From the second link:
"C=256 has a uniquely defined astronomical value, as a Keplerian interval in the solar system."
and, in conclusion:
"If we arbitrarily changed the "tuning" of the solar system in a similar way, it would explode and disintegrate! God does not make mistakes: Our solar system functions very well with its proper tuning, which is uniquely coherent with C=256. This, therefore, is the only scientific tuning."
There's no way this is true though. I'd be willing to wager 10-to-1 that this isn't reproducible in a larger study. Also, this isn't much of a "finally" since it appears to be from 2019.
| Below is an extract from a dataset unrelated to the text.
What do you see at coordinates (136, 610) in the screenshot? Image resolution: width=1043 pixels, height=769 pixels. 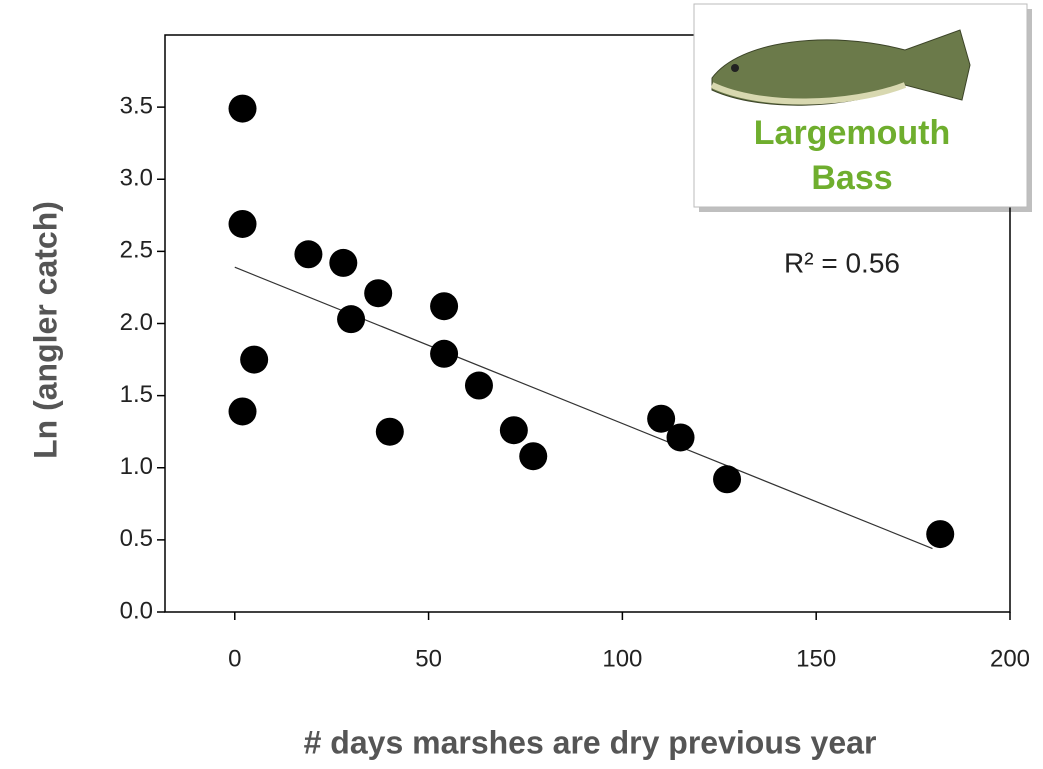 I see `y-tick-label: 0.0` at bounding box center [136, 610].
> Because of this harmonic misalignment, listening to 440 Hz music would seem to make people anxious, nervous, or aggressive, because it is not in harmony with the natural frequency of the planet earth.
> These same effects would have repercussions on human health since our DNA is sensitive to frequencies, as stated by the Professor Carlo Ventura’s team.
> Human DNA is sensitive to music and its relative frequencies to the point that it can even be reprogrammed through them. In fact, by subjecting stem cells to various frequencies it has been possible to modify their natural organic function.
The LaRouche folks are deluded, not satirists. Probably even more deluded than the mainstream society they rail against, but definitely differently deluded.
Yep, but only using 12-TET @ C4=256Hz. A “Twelve True-Fifths Tuning” is suggested though to get the magical number, similar to violin standard tuning method. [1]
"Not significant" means that "a slight decrease" is not supported by the data in the conventionally accepted way. By convention, authors should not make claims either way if the effect is not statistically significant, even if they believe the effect is real. So the sentence above is declaring that the authors aren't following the norms of scientific claims.